My wife and I graduated from Notre Dame in 1977 prepared for our careers and equipped with an adult faith that has served us well as we raise our own family. Two of my nieces now attend Notre Dame and are doing well academically even as they participate in a wide array of service projects.

But Catholic colleges - and indeed all faith-based institutions - cannot just live off the ideas and traditions of the past. Historian Jaroslav Pelikan has said that "tradition is the living faith of the dead" not "the dead faith of the living."

If places like Notre Dame are to be the "living faith of the dead" they must go beyond the idea that the only things that really matter in Catholic universities are the success of the students and the quality of the research. Their challenge is to see their mission in a broader way and be leaders providing living wages to their non-professional employees.

Last fall, students at Notre Dame launched the Campus Labor Action Project to bring together students, workers, faculty, alumni and community allies to work for living wages on Notre Dame's campus. Their work mirrors efforts in 35 other colleges and universities to raise the wages of their non-faculty workforce so they too can have a shot at owning a home, saving for retirement and sending their children to college.

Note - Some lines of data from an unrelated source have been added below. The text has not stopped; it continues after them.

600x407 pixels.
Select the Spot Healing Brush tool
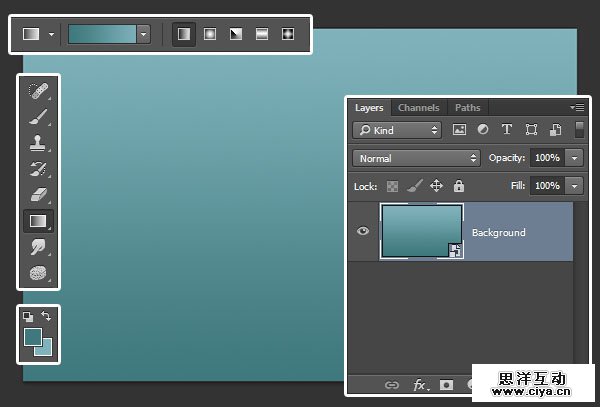pos(39,92)
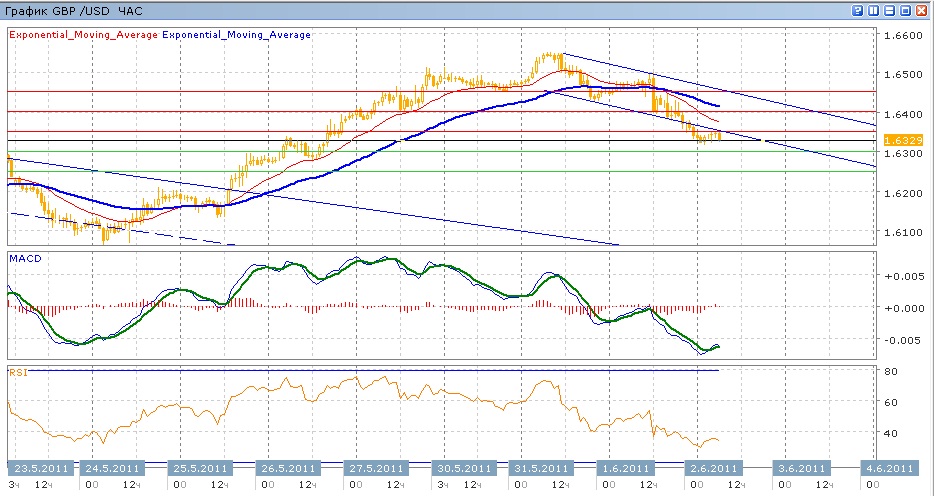Click the 27.5.2011 date marker
This screenshot has width=934, height=496.
pyautogui.click(x=376, y=467)
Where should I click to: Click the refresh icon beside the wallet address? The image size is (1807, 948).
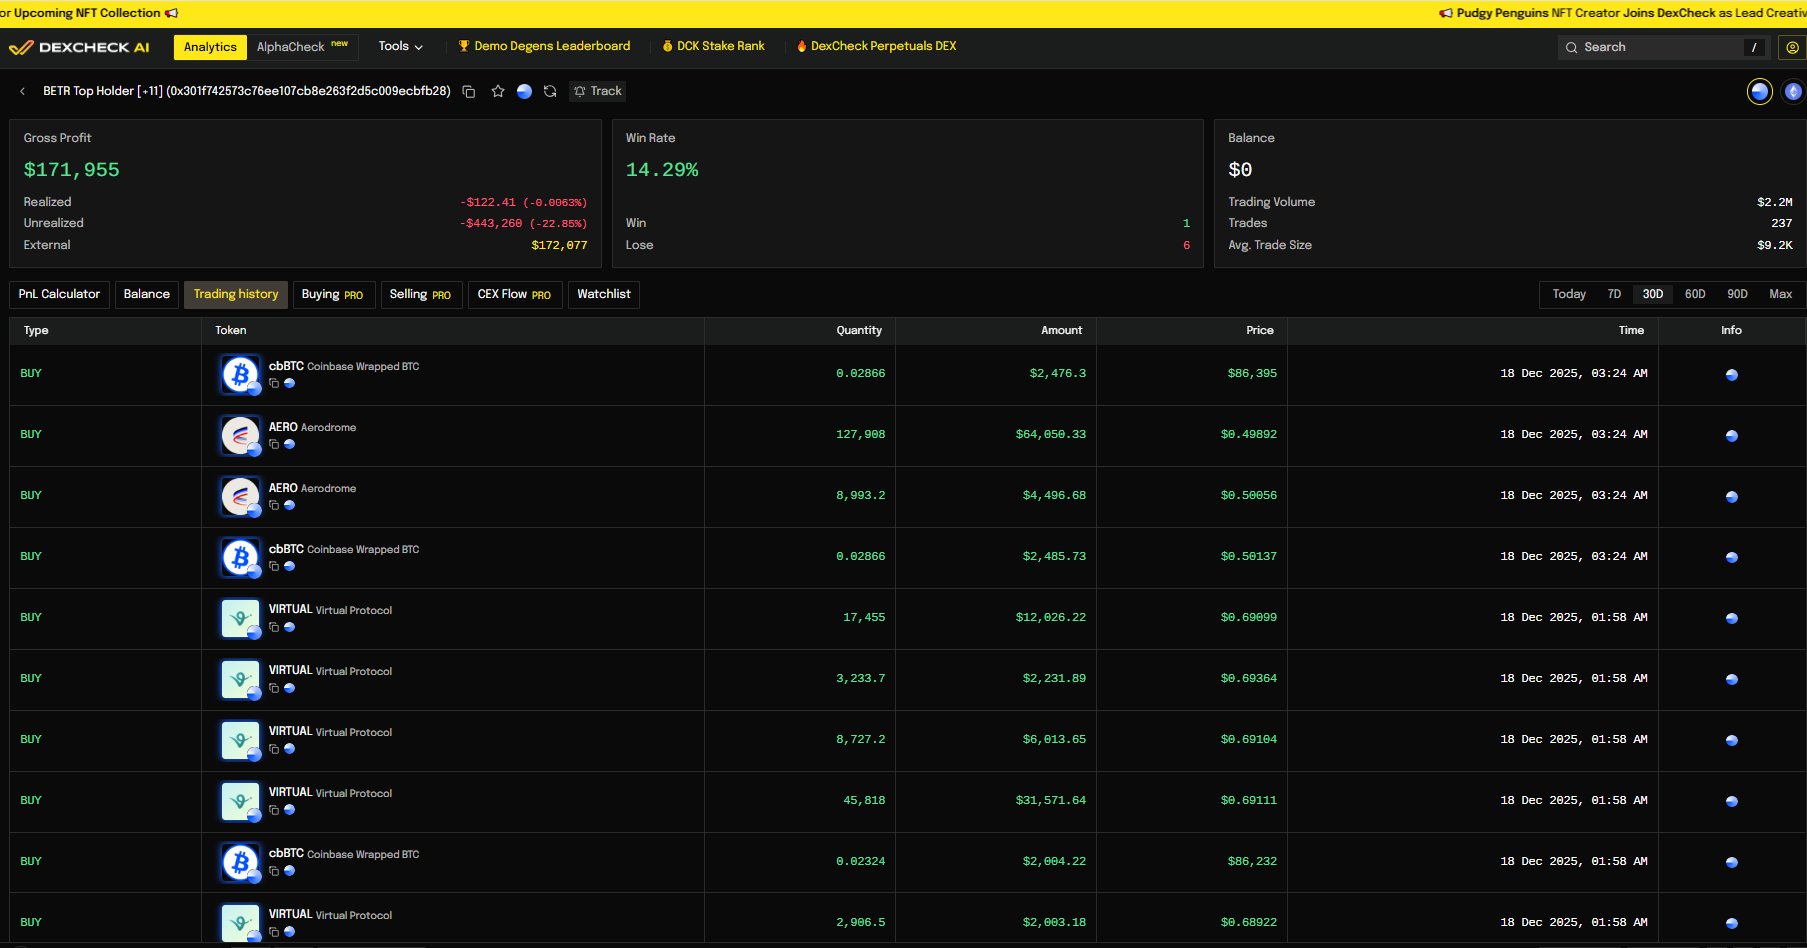coord(550,91)
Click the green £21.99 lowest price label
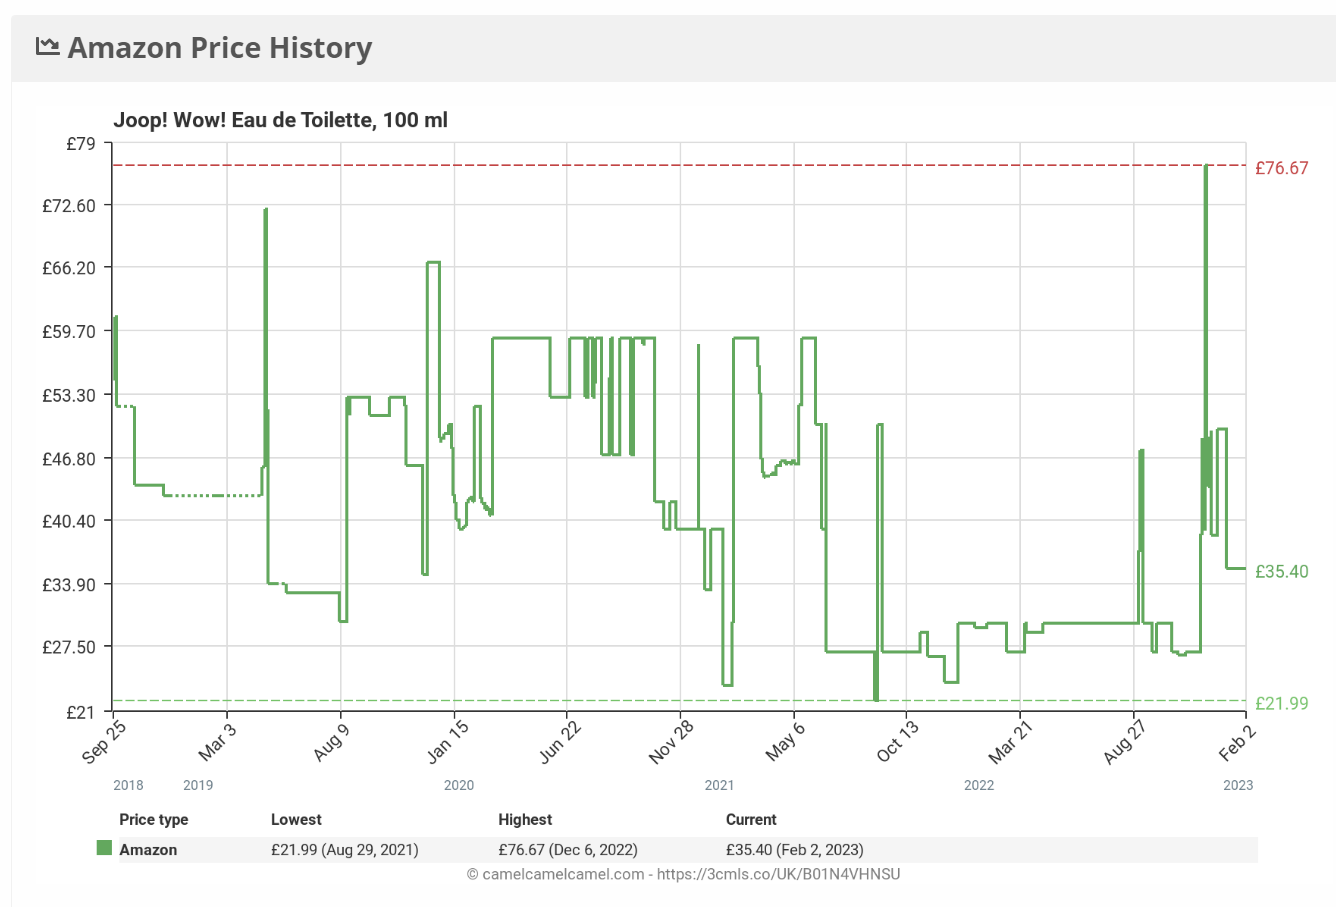1336x907 pixels. pyautogui.click(x=1281, y=703)
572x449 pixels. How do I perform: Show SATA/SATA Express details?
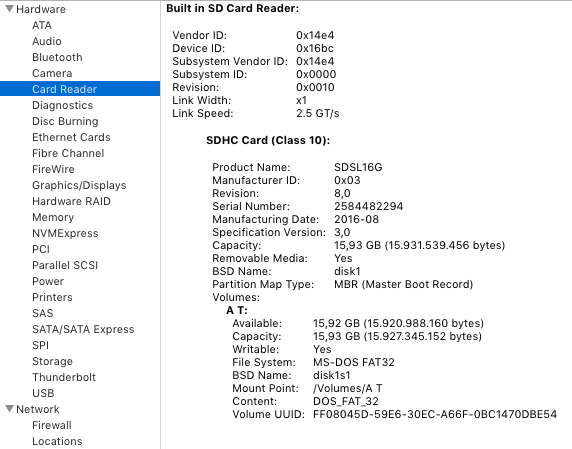tap(83, 329)
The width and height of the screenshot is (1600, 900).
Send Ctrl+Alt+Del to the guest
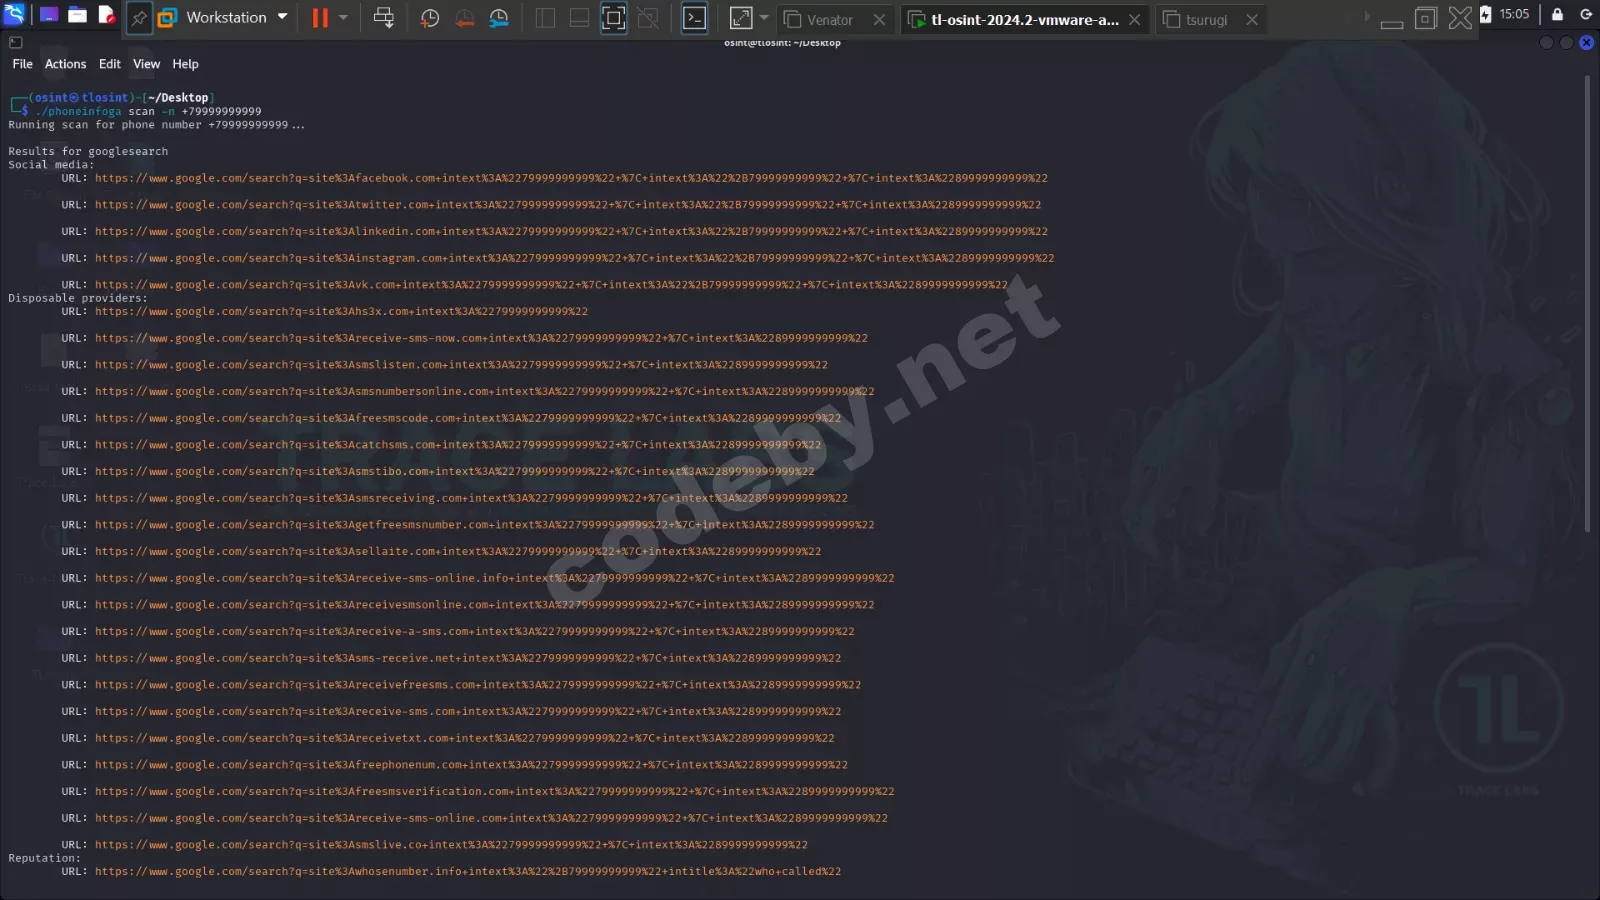point(384,18)
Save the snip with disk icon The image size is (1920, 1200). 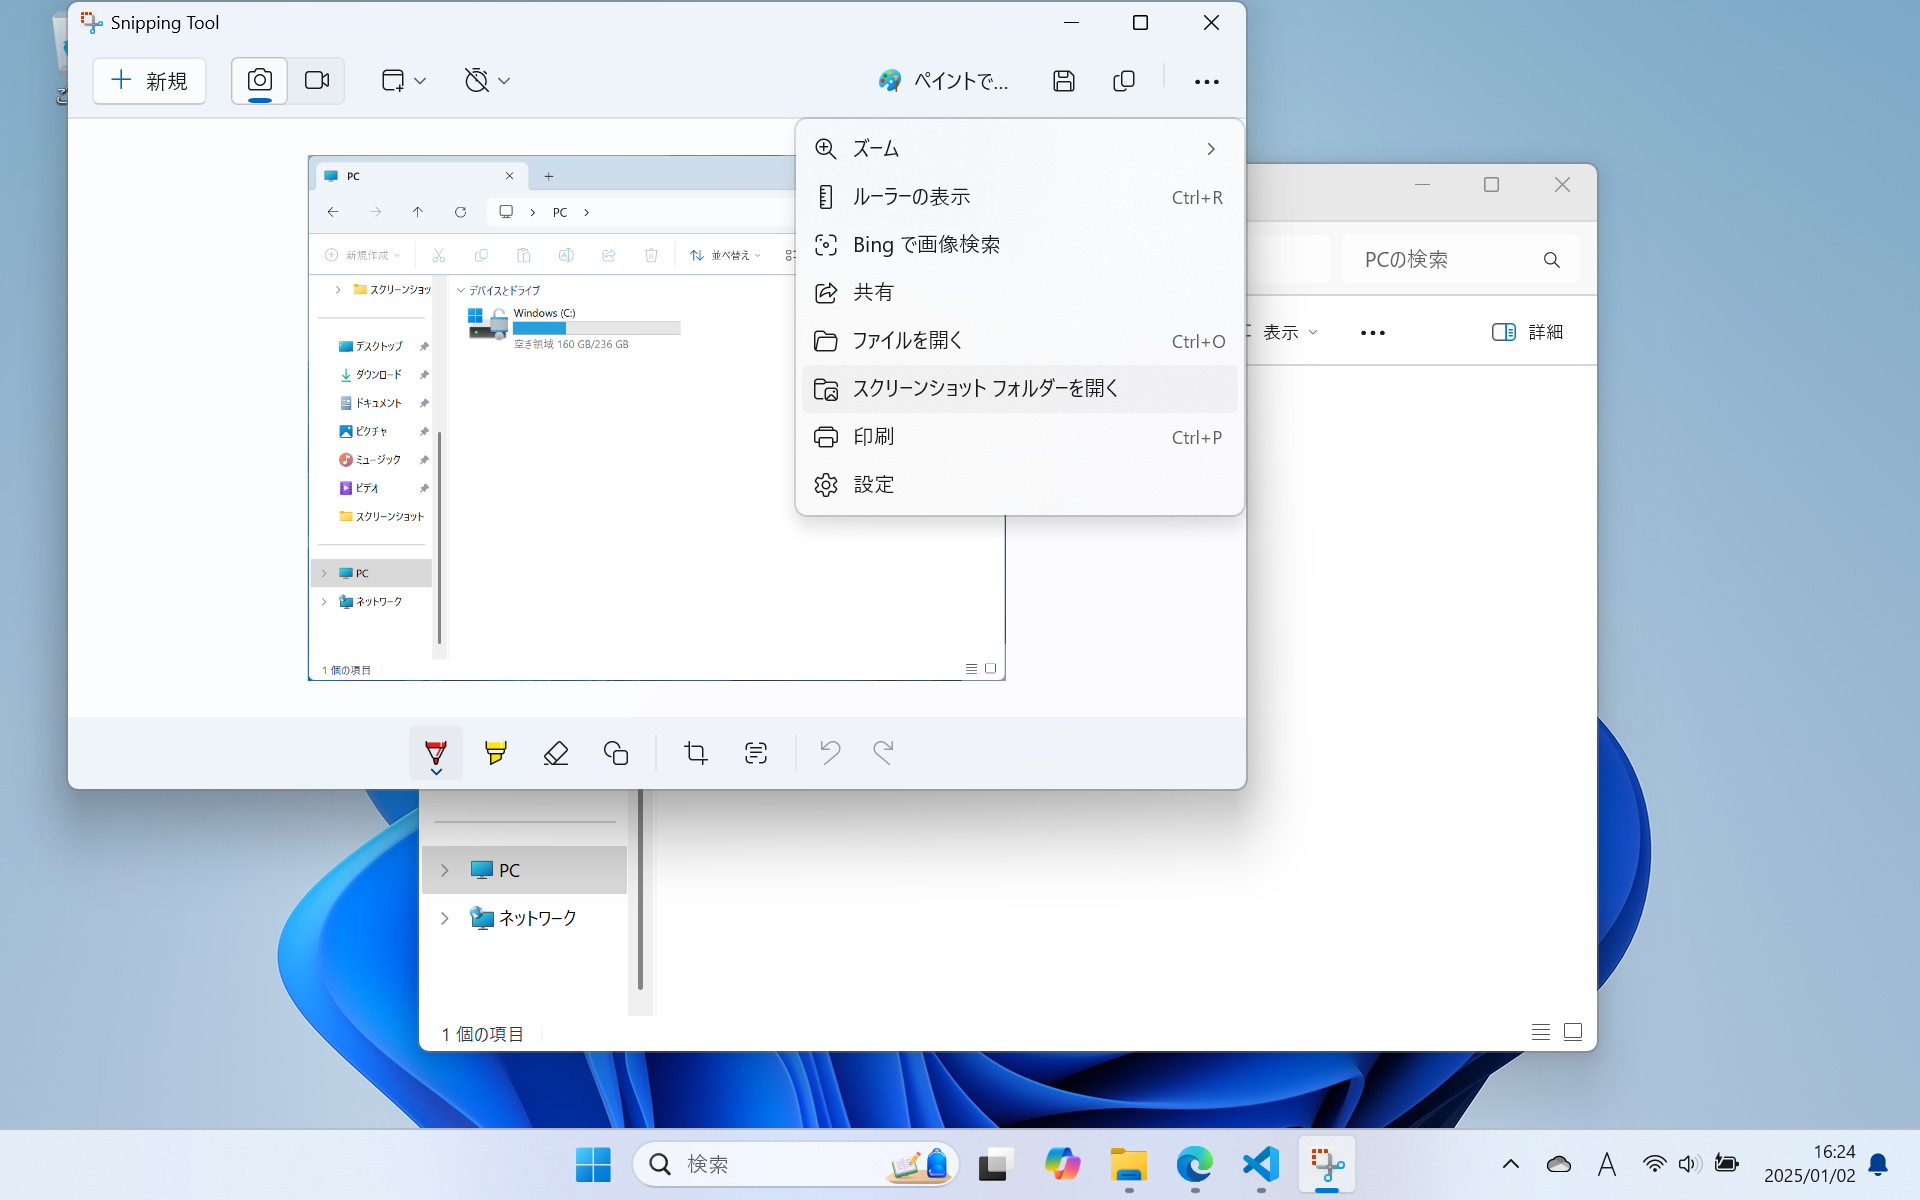pos(1064,81)
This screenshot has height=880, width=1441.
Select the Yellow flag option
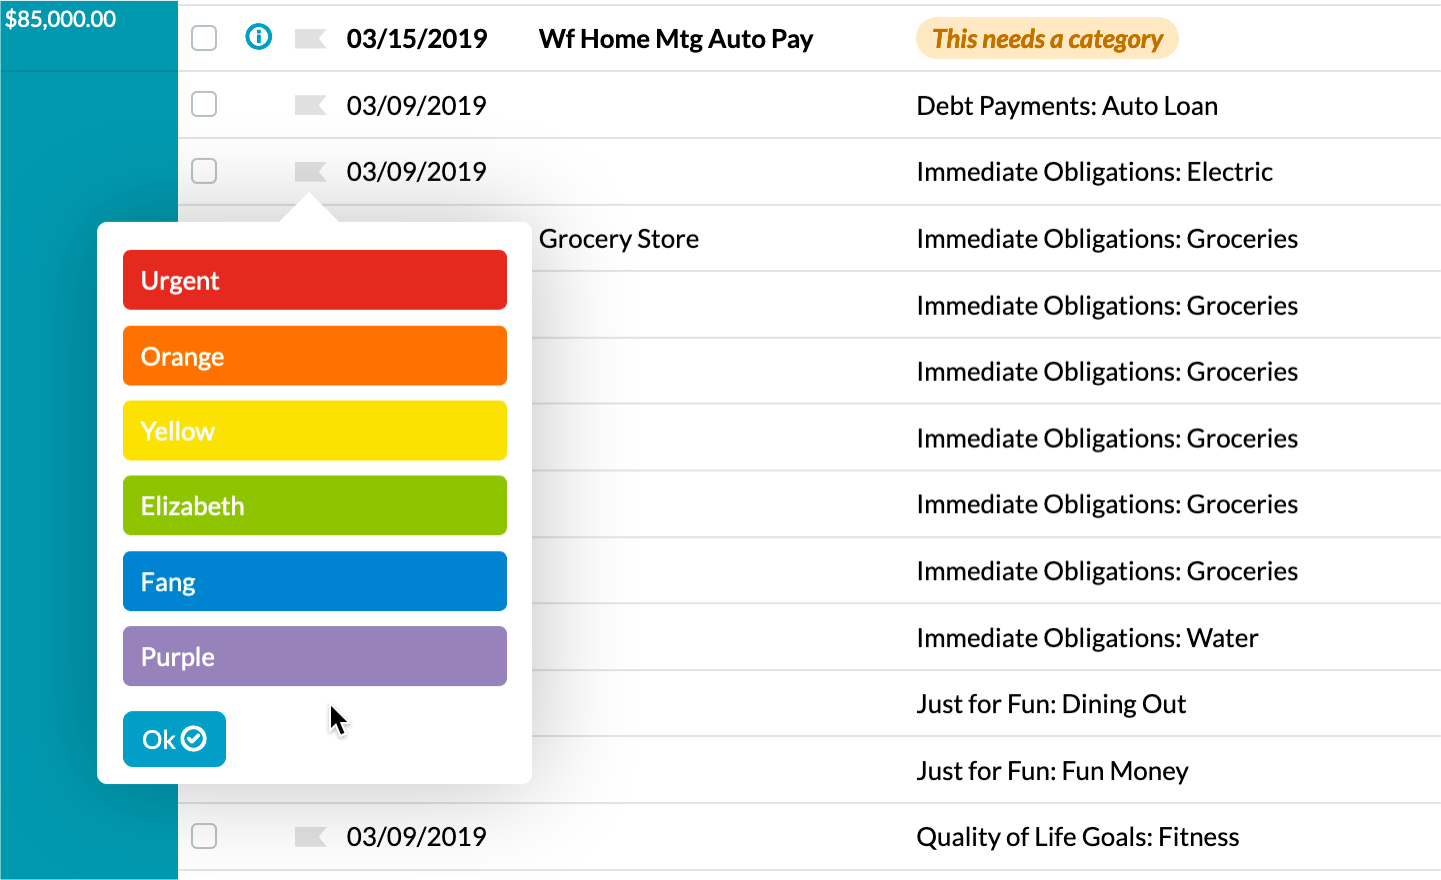pyautogui.click(x=314, y=430)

The movement for just wages is rightly aimed at Notre Dame and its $4 billion endowment. But the same question should be put to all Catholic institutions - parochial schools, hospitals and congregations included. Are we practicing what we preach when it comes to our teachings about what constitutes a just wage? Are our institutions responding to the demands for justice of their prophets and saints - or to the lower bar of what the market requires?All across America, there are families like mine - only African American, Caribbean American, Hispanic and Asian - who need Roman Catholic institutions to do for them what they did for my parents. In Notre Dame's case, instead of being forced to give its workers a living wage, it should be the national Catholic leader of the effort.